Saved entries
┄┄┄┄┄┄

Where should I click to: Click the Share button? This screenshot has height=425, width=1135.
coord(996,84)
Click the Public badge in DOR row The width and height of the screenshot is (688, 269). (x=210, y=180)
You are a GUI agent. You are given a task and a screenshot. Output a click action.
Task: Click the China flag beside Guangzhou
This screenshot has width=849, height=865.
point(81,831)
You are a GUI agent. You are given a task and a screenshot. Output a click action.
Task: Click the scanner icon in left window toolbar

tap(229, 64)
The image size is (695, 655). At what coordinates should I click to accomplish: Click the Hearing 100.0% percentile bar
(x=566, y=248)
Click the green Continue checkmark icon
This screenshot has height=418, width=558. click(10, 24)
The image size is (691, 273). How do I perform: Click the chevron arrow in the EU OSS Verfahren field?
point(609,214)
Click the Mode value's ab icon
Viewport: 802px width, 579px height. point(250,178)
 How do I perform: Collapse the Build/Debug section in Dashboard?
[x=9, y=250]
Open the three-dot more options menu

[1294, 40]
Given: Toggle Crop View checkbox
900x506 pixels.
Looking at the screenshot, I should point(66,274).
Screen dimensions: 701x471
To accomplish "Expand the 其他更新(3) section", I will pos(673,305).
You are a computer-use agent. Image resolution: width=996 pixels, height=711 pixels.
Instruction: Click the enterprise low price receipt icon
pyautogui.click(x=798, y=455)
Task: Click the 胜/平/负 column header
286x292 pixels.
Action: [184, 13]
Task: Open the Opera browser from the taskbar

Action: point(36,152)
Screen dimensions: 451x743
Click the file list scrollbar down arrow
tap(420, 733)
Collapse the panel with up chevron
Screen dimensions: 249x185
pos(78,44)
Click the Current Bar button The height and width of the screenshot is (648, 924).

┄┄┄┄┄┄

What this task involves
Reproduce exactly the stretch of lines that starts at the one containing "Screen dimensions: 451x743" and ends with the final line of the data, including both ends and nothing more.

Answer below
Screen dimensions: 451x743
Click the file list scrollbar down arrow
tap(420, 733)
Collapse the panel with up chevron
Screen dimensions: 249x185
pos(78,44)
Click the Current Bar button The height and width of the screenshot is (648, 924).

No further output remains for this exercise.